Selain itu, pada tahun 2024, sebanyak 720 sekolah kembali menerima penghargaan Adiwiyata, termasuk 208 sekolah Adiwiyata Mandiri dan 512 sekolah Adiwiyata Nasional (Kemendikbud, 2024). Hal ini membuktikan bahwa transformasi pendidikan hijau telah berlangsung dan terus meluas. Namun demikian, masih banyak sekolah yang belum mengadopsi pendidikan lingkungan secara serius. Sebagian besar pendidikan lingkungan masih bersifat teori dan belum menyatu dalam kegiatan nyata sehari-hari.
Berbagai penelitian juga mendukung pentingnya pendidikan lingkungan sejak usia sekolah. Sebuah studi menunjukkan bahwa pembelajaran berbasis lingkungan dapat meningkatkan kesadaran siswa terhadap pentingnya konservasi dari 45% menjadi 78%, dan partisipasi siswa dalam aksi lingkungan meningkat dari 30% ke 72% setelah mengikuti program pendidikan lingkungan (Jurnal Pendidikan Biologi, 2023).
Maka dari itu, diperlukan pendekatan baru yang menggabungkan edukasi hijau dengan kehidupan nyata siswa di sekolah. Hal ini dapat dimulai dari kegiatan sederhana seperti memilah sampah, membuat taman sekolah, menghemat energi, hingga membuat program digitalisasi kampanye lingkungan. Pemanfaatan teknologi seperti media sosial, aplikasi daur ulang, dan video kampanye digital juga dapat memperluas pengaruh pendidikan lingkungan agar lebih mudah diterima generasi muda.
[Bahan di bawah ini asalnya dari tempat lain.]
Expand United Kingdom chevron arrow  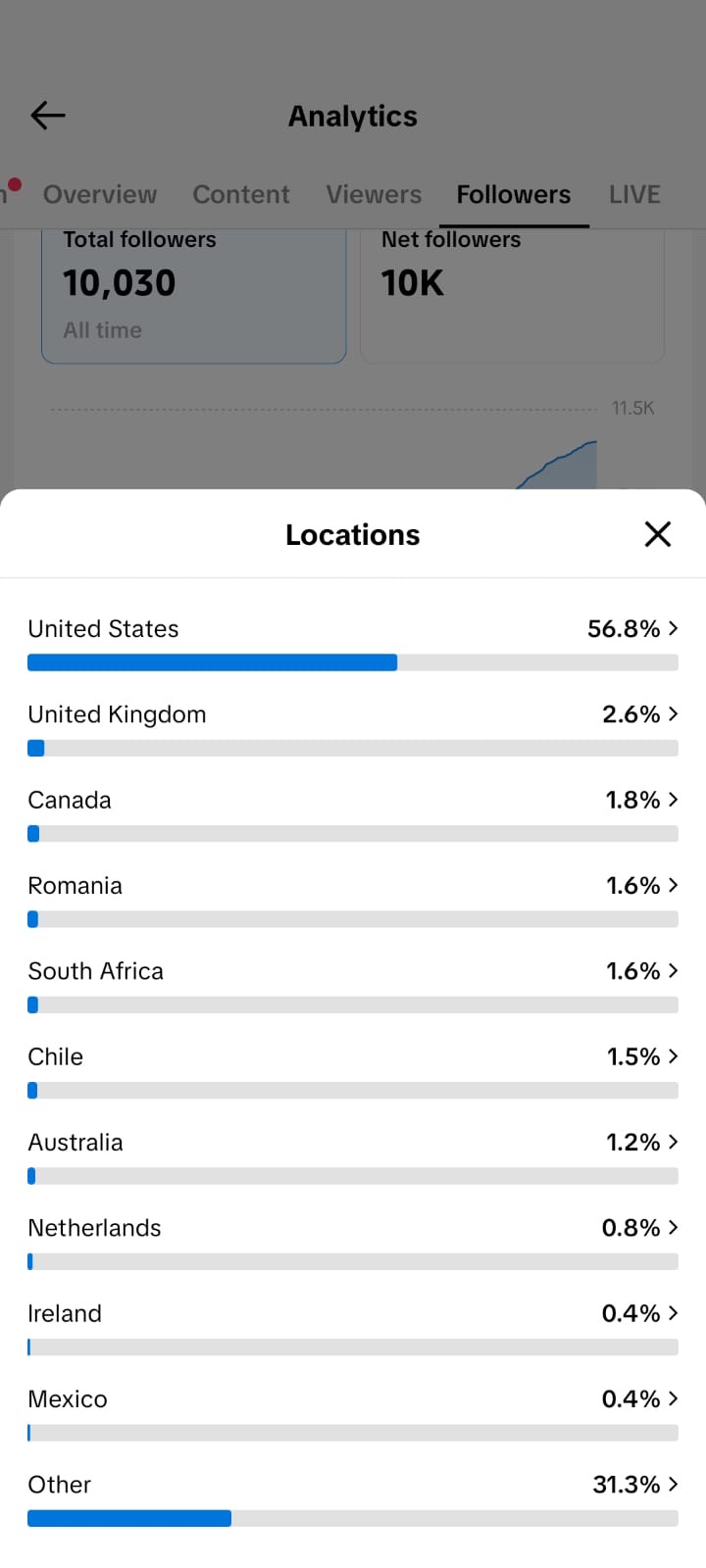point(673,713)
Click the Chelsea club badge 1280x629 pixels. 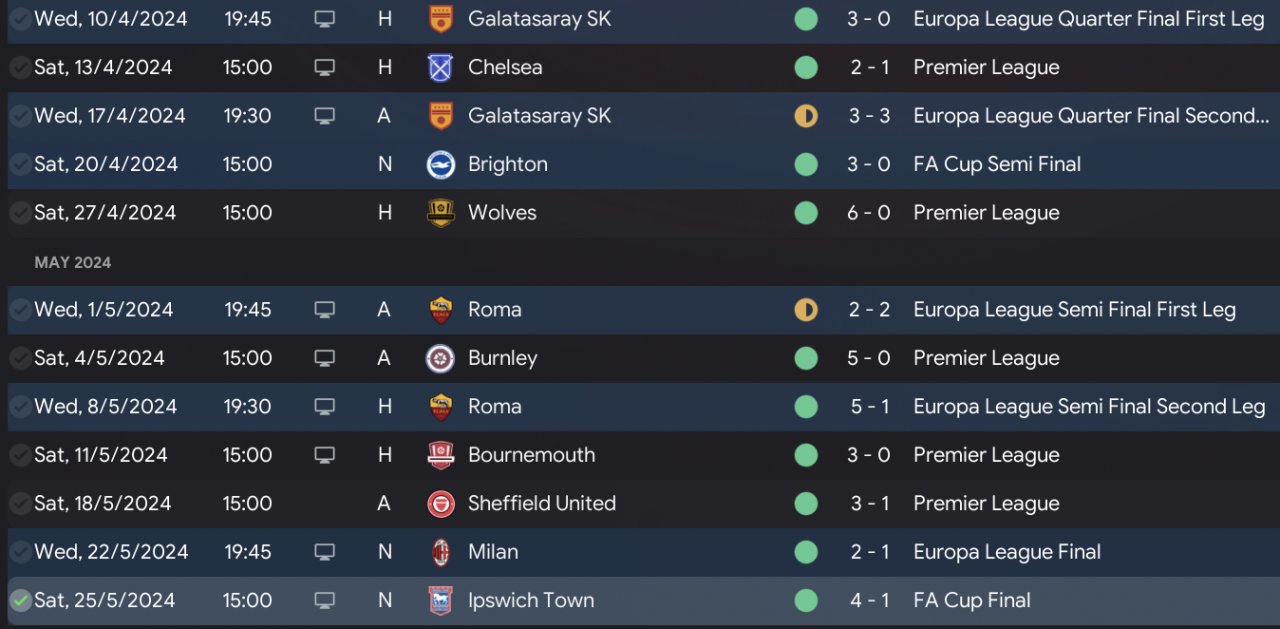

Edukasi hijau dari sekolah tidak hanya penting untuk saat ini, tetapi menjadi investasi jangka panjang untuk masa depan bumi. Karena generasi muda hari ini adalah pemimpin bumi esok hari. Maka sudah saatnya sekolah menjadi titik awal dari perubahan besar yang ramah lingkungan.